I wish to find their convex hull, that is a matrix $A_3$ and vector $b_3$ such that

$$ A_3 x \le b_3$$

Is the convex hull of $P_1$ and $P_2$. Now I have two questions,

Is there a bound on the number of n-1 facets of the convex hull?, that is suppose $P_1$ has $\alpha$ facets (so $A_1$ has $\alpha$ inequalities) and $P_2$ has $\beta$ facets (so $A_2$ has $\beta$ inequalities) , then can we say for example that $A_3$ has no more than $\gamma(\alpha + \beta)$ inequalities itself? Where $\gamma$ is some constant.

What is the best way to actually compute $A_3,b_3$ given $A_1,b_1$ and $A_2,b_2$?

Now I have a sketch of a procedure to do (2) but it seems far from elegant. I am also noticing there seems to be a lack of literature (at least after some surface level googling and discussing with two professors) regarding this specific problem. I'm pretty certain many people have considered it so I would also be requesting references about it.

## Some Ideas for (1)

So $\gamma = 2$ seems plausible. If you take both polytopes, lift them to a higher dimensional space and orient them to be parallel. You can create a high dimensional antiprism with one facet for every face on each of the original polytopes (that is $\alpha + \beta$ new facets), and if you add it's to the current facet count you end up with twice of what you started with. I feel if you go back to the original dimension $n$ from this higher dimensional setting its only natural that some number of faces becomes "unnecessary". But this is a loose hand wavey kind of argument.

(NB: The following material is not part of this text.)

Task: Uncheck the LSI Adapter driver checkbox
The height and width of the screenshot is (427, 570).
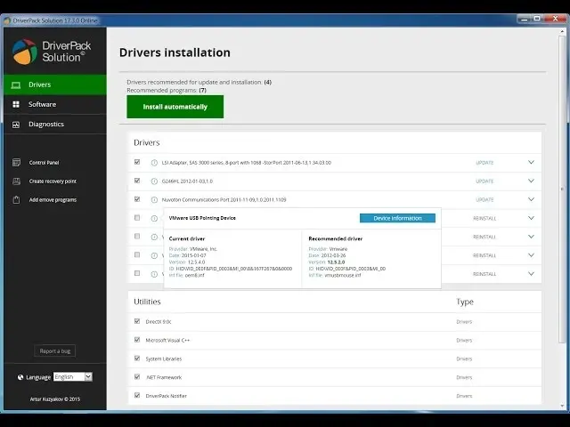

A definite upper bound is $\begin{pmatrix} \alpha \\ 2 \end{pmatrix}+ \begin{pmatrix} \beta \\ 2 \end{pmatrix} + \alpha + \beta $ and this is trivial from considering every n-1 facet that can be generated from an $n-2$ face of one polytope connected to a point on the other. But I have very sincere doubts about it being quadratic.